Snooker’s biggest tournament was postponed due to the coronavirus pandemic but following discussions with key stakeholders including Sheffield City Council, the BBC, Eurosport and Sheffield Theatres, new dates for the World Snooker Championship have been agreed.
The dates for the qualifying rounds have yet to be confirmed.
WST’s preference is to stage the event with a full crowd inside the iconic Crucible Theatre, which seats an audience of just under 1,000 spectators. If that is not possible, based on government advice at the time, WST will consider the following options:
Playing the event with a reduced crowd.
Playing the event behind closed doors.
Postponing the event to a later date again.
WST Chairman Barry Hearn said: “We are delighted to confirm new dates for this huge global sporting event which has an international television audience of 500 million people. The world is going through a very challenging period but live sport can be a massive inspiration for the public and can boost morale. This gives fans of top class sport something on their calendar to look ahead to and enjoy for 17 days.
“It is crucial for our 128 tour players to know that we are doing everything we can to get our circuit going again as soon as it is considered safe to do so by the government. The players are self-employed and they need opportunities to earn, while we keep the health and safety of everyone involved in an event of this scale as a priority.
“In recent weeks we have had intricate negotiations with our key broadcasters including the BBC and Eurosport as well as the Crucible itself and Sheffield City Council. I would like to express my gratitude to all of them as we have progressed to a solution.
“Our sincere hope is that we are able to play the tournament with a full crowd as usual. This event means so much to the fans who have a golden ticket for the Crucible experience, and to the people of Sheffield. The players will desperately want to compete in the atmosphere that only a packed Crucible can generate.
“However if that is not possible then we will give careful consideration to each scenario.”
Councillor Mary Lea, Cabinet Member for Culture Parks and Leisure at Sheffield City Council, added: “The World Snooker Championship is one of Sheffield’s annual highlights, something the city looks forward to and is immensely proud of. Although it is disappointing that so many of our events have been cancelled or postponed it is also essential while we meet the current challenges.

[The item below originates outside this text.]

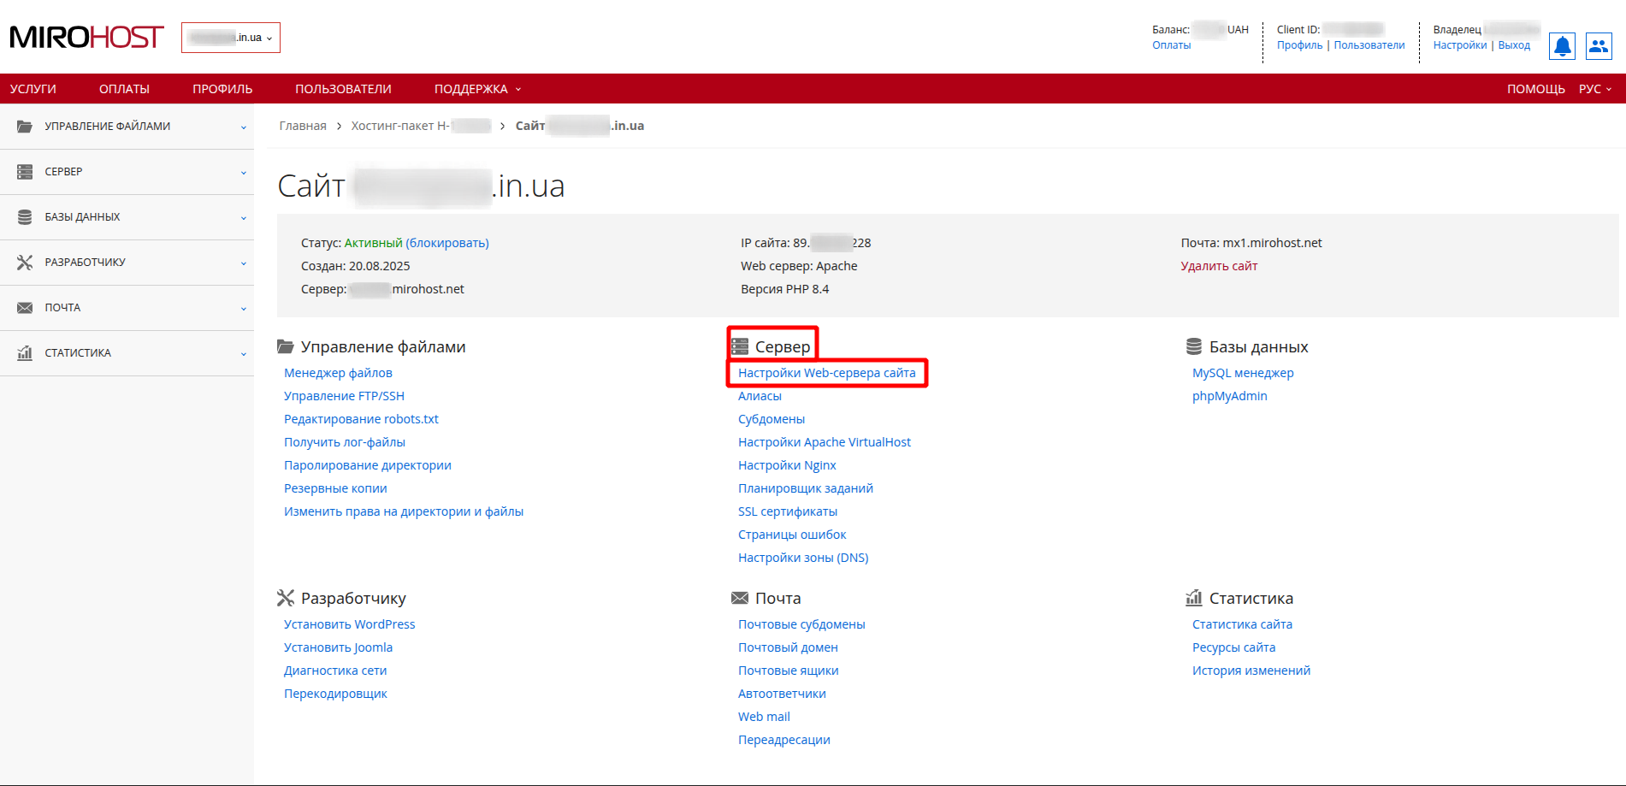Select the ОПЛАТЫ menu item
The image size is (1626, 786).
[x=124, y=89]
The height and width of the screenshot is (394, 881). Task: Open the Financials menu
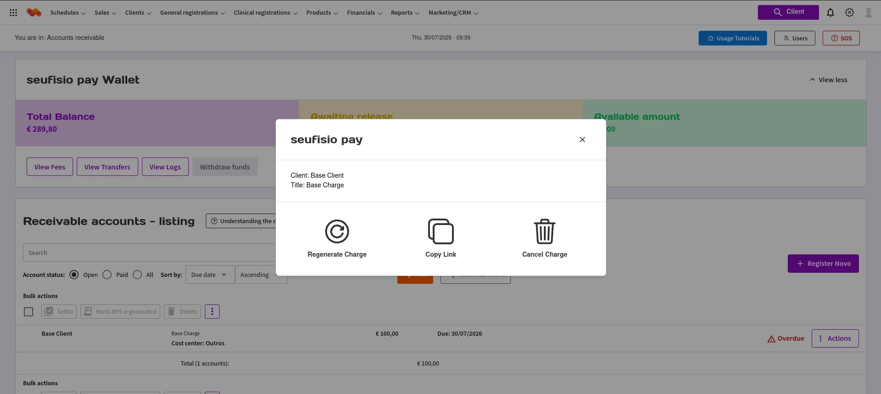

“I’m pleased that the Championship has been rescheduled and I really hope that it can be celebrated at the Crucible Theatre in true Sheffield style, when it is safe to do so. We will continue to work with WST and support all decisions taken, to help them deliver the competition whilst keeping everyone safe.”

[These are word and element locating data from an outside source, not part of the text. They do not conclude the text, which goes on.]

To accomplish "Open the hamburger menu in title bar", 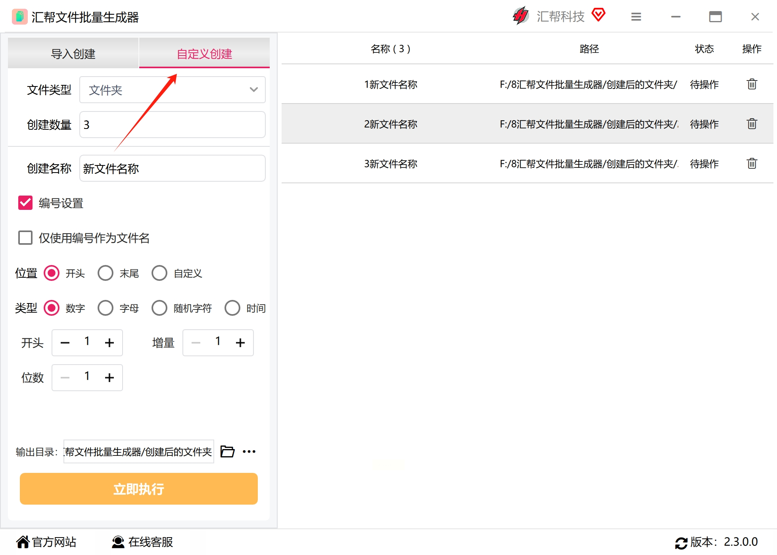I will pos(636,17).
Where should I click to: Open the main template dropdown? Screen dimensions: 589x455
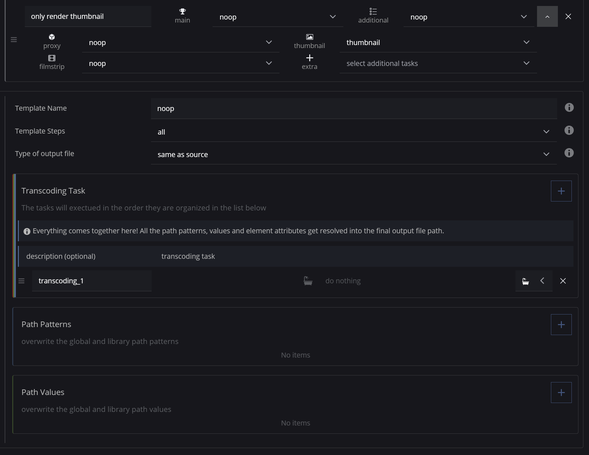pyautogui.click(x=277, y=17)
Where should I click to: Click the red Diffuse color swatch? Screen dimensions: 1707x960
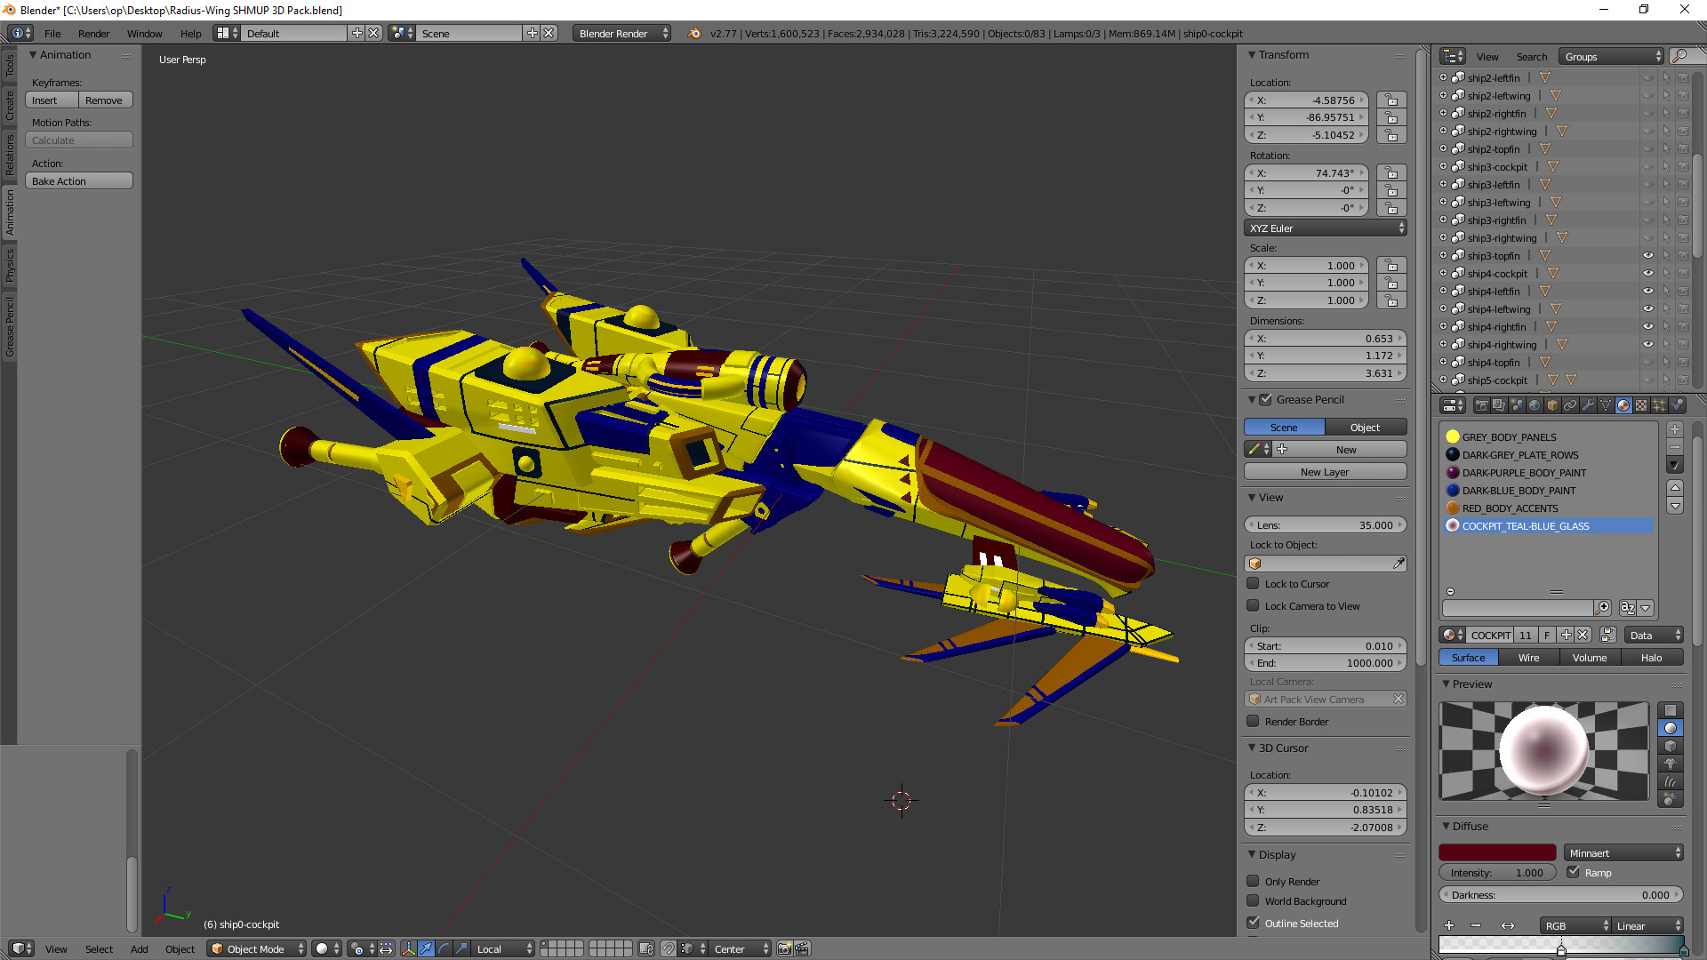pyautogui.click(x=1497, y=852)
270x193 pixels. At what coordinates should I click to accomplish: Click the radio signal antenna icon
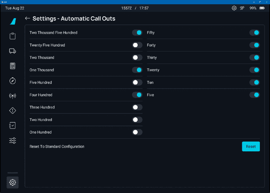point(12,96)
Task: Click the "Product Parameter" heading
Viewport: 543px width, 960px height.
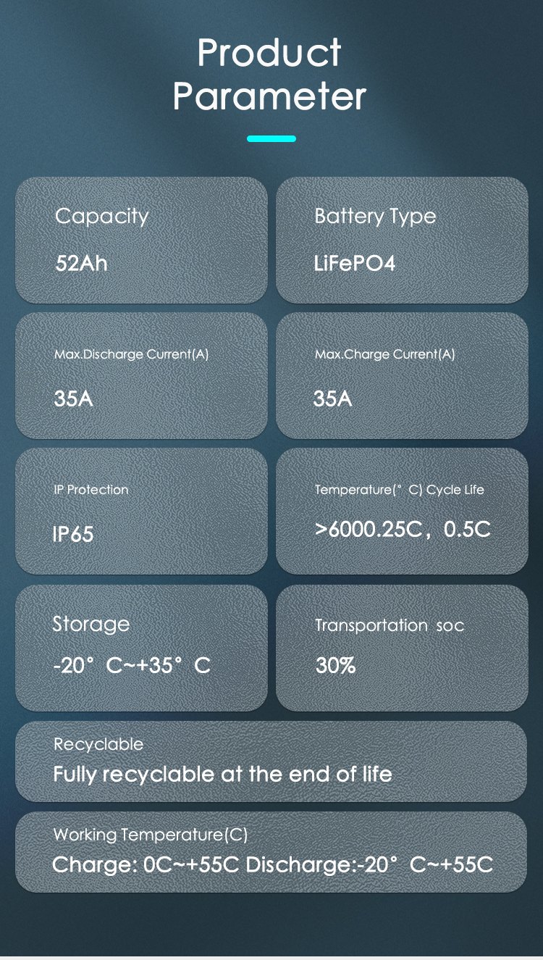Action: coord(270,75)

The top 16 seeds earn an automatic place at the Crucible, and they will be joined by the 16 players who come through the qualifying rounds.
Tickets for the final stages will be automatically transferred to the new dates. The policy for refunds will be announced separately. All ticket holders will be contacted directly by the Box Office in due course.

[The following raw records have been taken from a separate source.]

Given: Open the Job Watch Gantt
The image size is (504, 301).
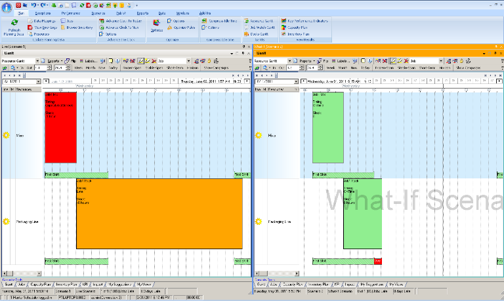Looking at the screenshot, I should point(259,28).

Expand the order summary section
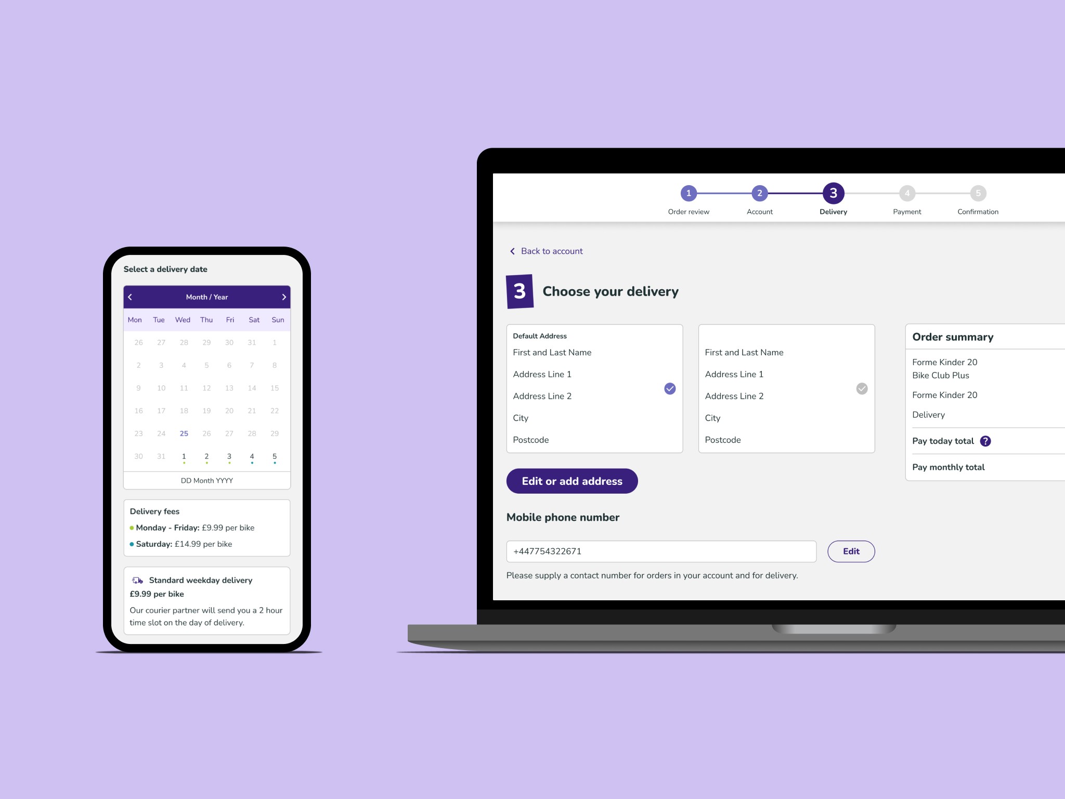pos(954,337)
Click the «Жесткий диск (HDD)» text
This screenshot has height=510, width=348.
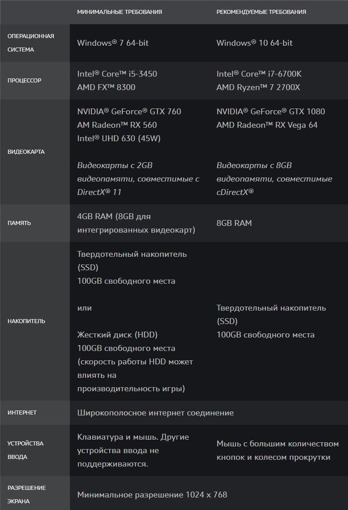(x=117, y=335)
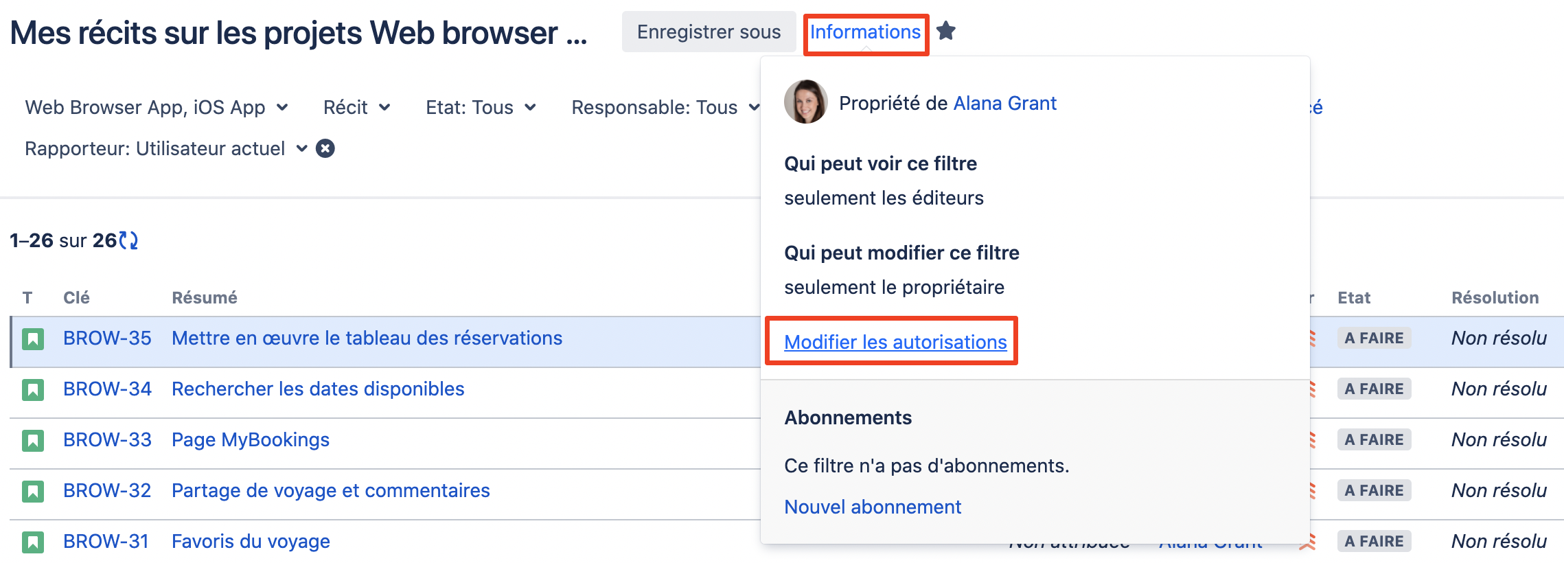This screenshot has height=563, width=1564.
Task: Click the story icon for BROW-34
Action: tap(33, 389)
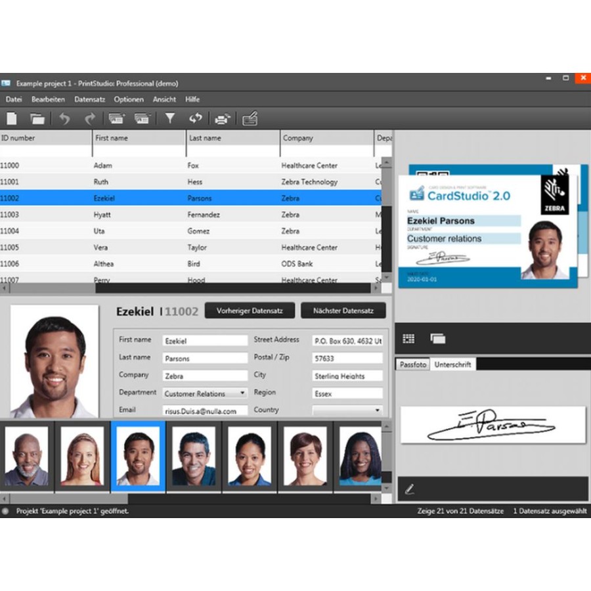591x591 pixels.
Task: Click the Redo arrow in toolbar
Action: (90, 119)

The Rokit World Seniors Snooker Championship, originally planned for the August 12th to 15th, will now be played between the 19th and 22nd August. All tickets will be transferred to that same corresponding session already booked for.
OK … well, that seems very optimistic to me, especially as the qualifiers must be played first. But, all the same, Barry Hearn’s determination and dynamism is to be applauded.
I’m not sure how a “reduced” crowd can possibly work though. How can you decide who is allowed in, and who isn’t, and how do you deal with the ones who are refused entry? It looks like an endless source of problems to me. There might be many very unhappy and angry fans. It could backlash in the longer term.
And Asian players might be prevented to travel. That would be unfair.